• _EXERCISE BRIEF_
Starting at the line that contains "The width and height of the screenshot is (469, 309).", write out every line through the last one in the records below, word for word. Leave out any pictures.

(Dataset entries)
____________________
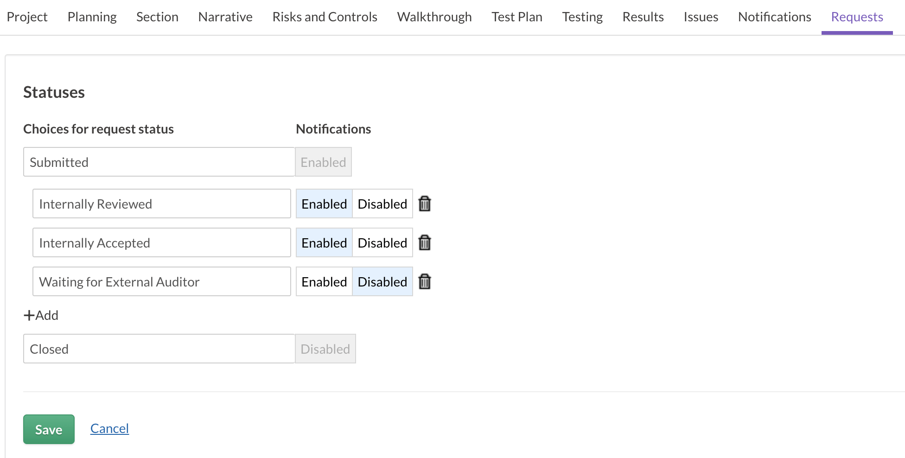Image resolution: width=905 pixels, height=458 pixels.
Task: Set Internally Accepted notifications to Enabled
Action: pos(324,242)
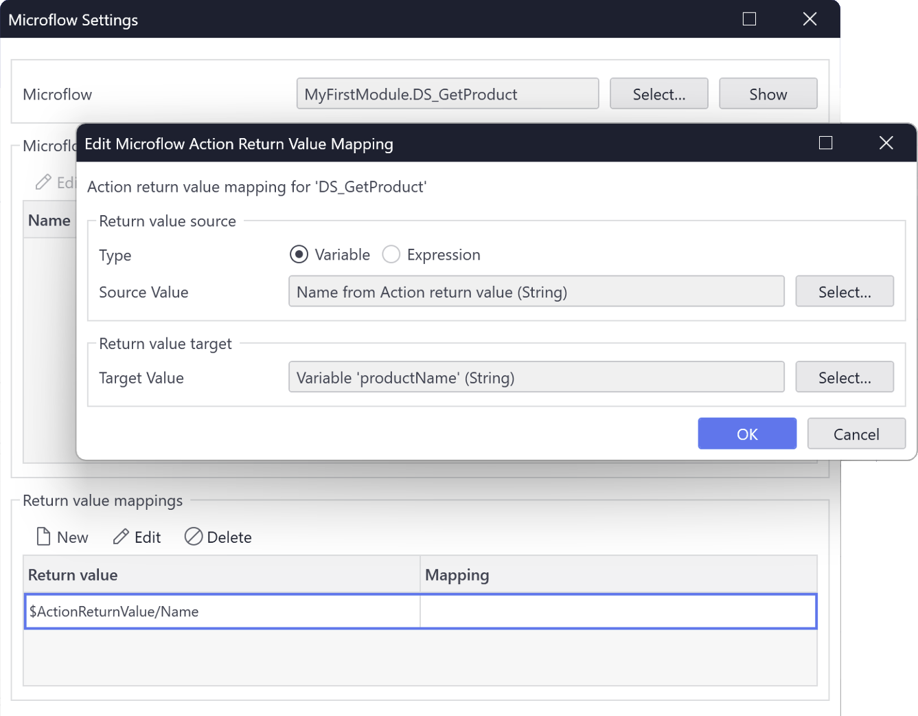
Task: Click the productName Target Value field
Action: [536, 377]
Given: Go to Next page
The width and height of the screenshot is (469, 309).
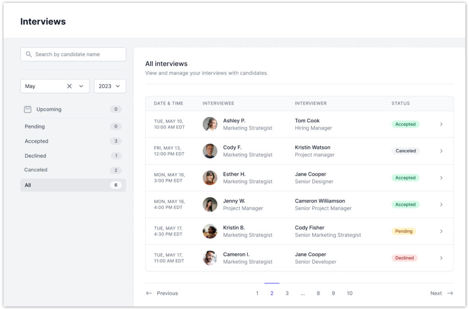Looking at the screenshot, I should (x=441, y=293).
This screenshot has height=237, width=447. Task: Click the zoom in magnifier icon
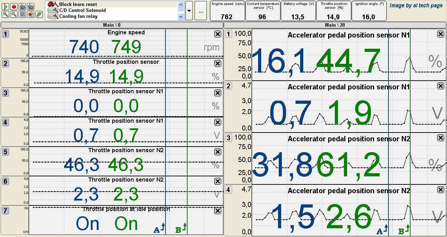(5, 14)
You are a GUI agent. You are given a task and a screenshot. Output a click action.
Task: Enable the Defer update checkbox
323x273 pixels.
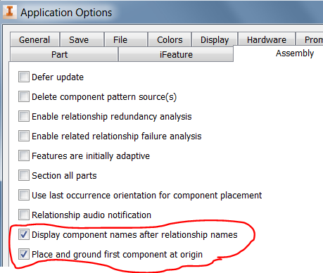[24, 77]
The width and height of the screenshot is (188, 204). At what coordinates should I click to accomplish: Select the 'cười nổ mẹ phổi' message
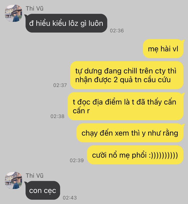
____________________
• _OUTPUT OF THE TASK_
The width and height of the screenshot is (469, 309).
Looking at the screenshot, I should (x=441, y=293).
This screenshot has height=237, width=447. Task: Click the zoom in magnifier icon
(5, 14)
You are a GUI agent. You are given a task and a screenshot. Output a click action.
Task: Enable the Defer update checkbox
323x273 pixels.
[24, 77]
The width and height of the screenshot is (188, 204). At what coordinates should I click to accomplish: Select the 'cười nổ mẹ phổi' message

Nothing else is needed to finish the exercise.